──────── Given passage ────────

Originally Published: March 31, 2007

My suspicion is that most people reading this blog have attended a poetry reading and actually understand what happens there. But as a university professor I have the pleasure of introducing students to poetry readings for the first time. Many of them have never been to a reading and if they even know what happens, usually, they can’t understand the point. Hard to believe when readings are a part of your life. Yet no matter how often it happens, I remain surprised when someone musters up the courage to ask me rather sheepishly, "So what happens at readings?" At first I must seem incredulous, but when I attempt to explain, I begin to wonder about the very idea of readings: “Well. the writer,... well, the writer reads from their work... and... they read.” “So,” they offer, “we listen to someone read a book we could read ourselves—like elementary school?”


Put that way, a reading seems like the dullest waste of time. And my suspicion is that many people, including programmers of festivals and writers themselves, have serious doubts about the use of a reading. Many writers hate to read their work in public. They write to be read in the quiet of isolation. They know that they really have no great gifts as readers of any work, much less their own, and they regard the ritual of standing in front of people and simply reading work as a torture, a kind of punishment inflicted upon them by their publishers and their well-paid publicists.
But readings have a long and impressive tradition. A reading, simply put, can be immensely entertaining. I do confess that the challenge for a good reading is tougher for the prose writer than the poet. At least the poet is usually offering material in small packages--bits and pieces that are marked by pauses and opportunities for the reader to banter on about matters that have only a passing relevance to the poems. Some times the best part of those readings is the banter. A novelist can hardly banter. Many stand there, and read, slowly, these long passages that are rich with imagery and rhetorical value, but given a dull monotone of a speaker, the whole experience can be a pain. Yet one of the best readings I ever heard was done by an Irish novelist Colum McCann. I heard him read at the very well run and doggedly democratic Galway Writers Festival in Ireland. He read with a slow deliberate tone, pausing, relishing the moment, and sucking us into the bloody and emotionally painful world of rural Irish life. It was a tour de force. And there was so little banter. But what made his reading so enchanting? It should come as little surprise that it had to do with simple performance qualities. McCann assumed a tone and manner that allowed him to remain above the narrative, but that still gave him the space to possess his characters in the manner that a good actor does a character after a week of rehearsals. You see the actor's mind working, and you hear the actor’s voice, but you also notice a tentative engagement with the character, a studied flirting with the possession that will come in full force later. A good reading helps us to see the writer and hear the writer, while pulling us into what the writer has imagined.
Actors, as it turns out, do not necessarily make good readers of poetry. This seems counter-intuitive, but there is something about the dynamic relationship between performance and personality that has to be achieved during a reading that goes against the actor’s art of totally immersing oneself into the “character” within the poem. The actor sometimes shows a faithfulness to the text and its drama in ways that are not always present in the best poems. Poems, in other words, are not plays, are not monologues, nor are they speeches. But poems are poems, and the reader has to give the poem the space to be an external expression of a mental process. This is why the best readings I have seen of poetry have been by the poets themselves. Kamau Brathwaite reading the Arrivants is a mesmerizing act. His cadence, his sense of timing, his rhythmic energy, his slow monotone when necessary, his fall into a whisper, his balancing of sonic values, and much more all give his readings the kind of dynamism that only the most gifted and intelligent actors can achieve.

──────── Data rows ────────

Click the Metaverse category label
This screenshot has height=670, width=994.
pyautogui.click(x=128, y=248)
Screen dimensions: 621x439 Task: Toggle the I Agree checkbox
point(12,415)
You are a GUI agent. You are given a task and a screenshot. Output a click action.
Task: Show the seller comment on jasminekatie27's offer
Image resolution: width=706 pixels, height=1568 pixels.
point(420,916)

────────
──────── Data rows ────────

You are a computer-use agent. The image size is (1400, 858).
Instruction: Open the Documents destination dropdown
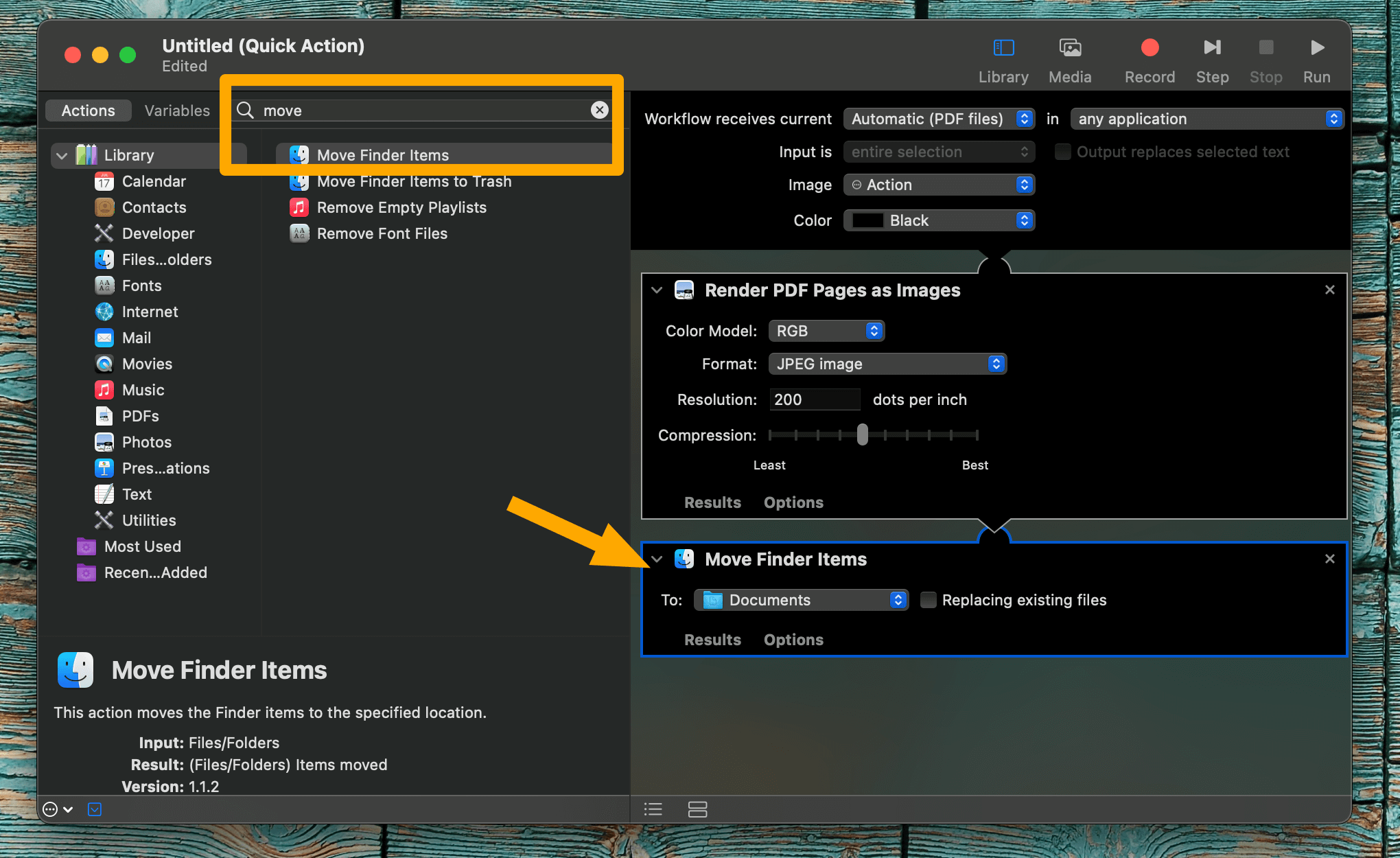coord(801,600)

────────

▸ **Exercises**:
1 - In the essay on poetry readings, at which festival did the author hear Colum McCann read?
2 - Pick up the essay on poetry readings after its last sentence and keep writing it.

▸ **Responses for each task**:
1 - The Galway Writers Festival in Ireland.

2 -
For more than selfish and self-serving reasons, I think readings are very important things. Of course I rely on readings as a poet. The money I make from publishing my poems is absurdly little. My most recent royalty statement from Ohio University Press for my moderately successful collection, Midland, was for ninety-two dollars. Of course, seventy-two of that figure came from a permission fee by an anthology to reprint the book. So my pure royalties from sales came up to something like twenty dollars. Were I to rely on book sales as a poet, I would starve. But readings, now they are far more useful when one needs to earn a living as a writer. Festivals, colleges, universities, schools, libraries, community groups will pay a decent wage for a poet to come and reading his or her work to large and small audiences. Sometimes the audience will buy books after, but all poets know that those sales will not match the honorarium that they receive from the organizers of the reading. So yes, I rely on readings. I have a vested interest in readings. But I do them also, because I regard reading my poetry as part of the reason why I write my poetry. What I mean is that I write my poems to be read aloud. Of course, I understand that my poems will be read quietly as well, but I really write with a sense of the oral. Indeed, I can't imagine a sensible poet of any value who does not believe in the oral force of a poem.
Here are places in the world where the very idea of trying to explain the value of a poetry reading or recital seems absurd. In those places, people grow up learning to recite poems, and they entertain themselves reciting poems and singing lyrics of poems and bantering ideas through the lines of poetry. I was recently struck while reading Gabriel Garcia Marquez's remarkable autobiography, by how often he spoke of young men gathering to party and drink around the recital of poems by poets both living a dead. He spoke of having committed to memory thousands of lines of poetry, and about how much he relished reciting these great poems. Implicit in this amazing and enviable capacity for memorization is the understanding the poem, like the folk song or the popular song is a source of pleasure, reflection and intellectual stimulus. But it is also a form that is engaged with the idea of audience.
Much of what we speak of in technical terms about poetry has everything to do with the sound of the poem. And the sound is so crucial to a poem. The sound is where the music lies and the music lies in the way the poet uses language to create a sound or a series of sounds. In so many traditions the song and the poem are seen as one and the say and the terms are used interchangeably. I am deeply suspicious of poets who claim to be uninterested in sound. It makes no sense to me. Some of the most basic elements of poetry refer to sound—alliteration, rhyme, meter, assonance, consonance, and so on. And others refer to the dynamics of sound and the performance of sounds--stanzas, caesuras, and the judicious use of punctuation. All of this to say that much of what we like to talk about in the best of poems could be understandably mistaken for stage directions for a performer of the poem. These elements of voice and tone are part of what shapes the way a poem arrives to its audience.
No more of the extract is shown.